As a data scientist, it is very important to choose a proper method to viusalize the data. The use of different visualizaiton methods have different purposes and could reveal the data in different aspects. The good visualization could make the communication with the stakeholders more effectively. Here, I introduced two commonly used visualization methods in data science.

The first one is the histogram plot, see the following image as an example of the histogram of the house price in project 2:

The histogram is a bar plot with each bar indicates the number of values belonging to a specific range of values. The histogram could tell us the distribution of all values, e.g., “symmetric”, “skewed left” or “right”, “unimodal”, “bimodal” or “multimodal”. The above figure indicates the price is skewed right. It also could tell us which value range have more data. Based on the histogram plot, we could know what’s the approximate distribution of the data, e.g., normal or not, and do subsequent data processing.

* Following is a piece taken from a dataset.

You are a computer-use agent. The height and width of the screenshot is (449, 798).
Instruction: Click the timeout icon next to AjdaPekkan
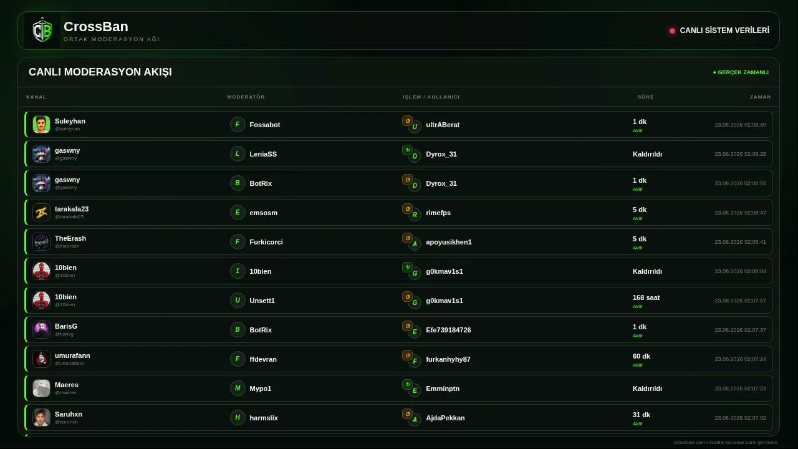407,414
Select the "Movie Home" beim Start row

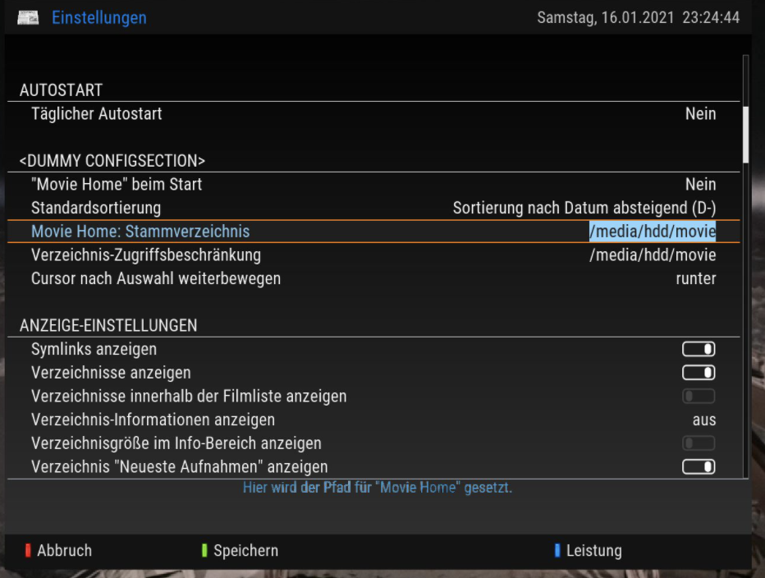pyautogui.click(x=117, y=184)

The second one is the boxplot, see the following image as an example of the boxplot of price for the houses with different number of bedrooms in project 2:

The boxplot is still a bar plot, which is often used to visualizaiton the values belong to different groups with each group as a bar, e.g., the price values of the house with different number of bedrooms. The boxplot directly viusalize several summary statistics, i.e., the minimum, the maximum, the sample median, the first (Q1) and third quartiles (Q3), as well as the outliers. Based on the interquartile range (IQR) as Q3-Q1, the minimun and maximun are defined as Q1-1.5 * IQR and Q3 + 1.5 * IQR, respectively. And the values beyond the range from the minimun to maximun are the outliers. Again, the boxplot can tell us the distribution of data, e.g., it is a normal distribution if Q1 and Q3 are symmetric with respect to the median.

Based on the characteristics of the data and the project goal, we should choose proper visualization methods for different types of data.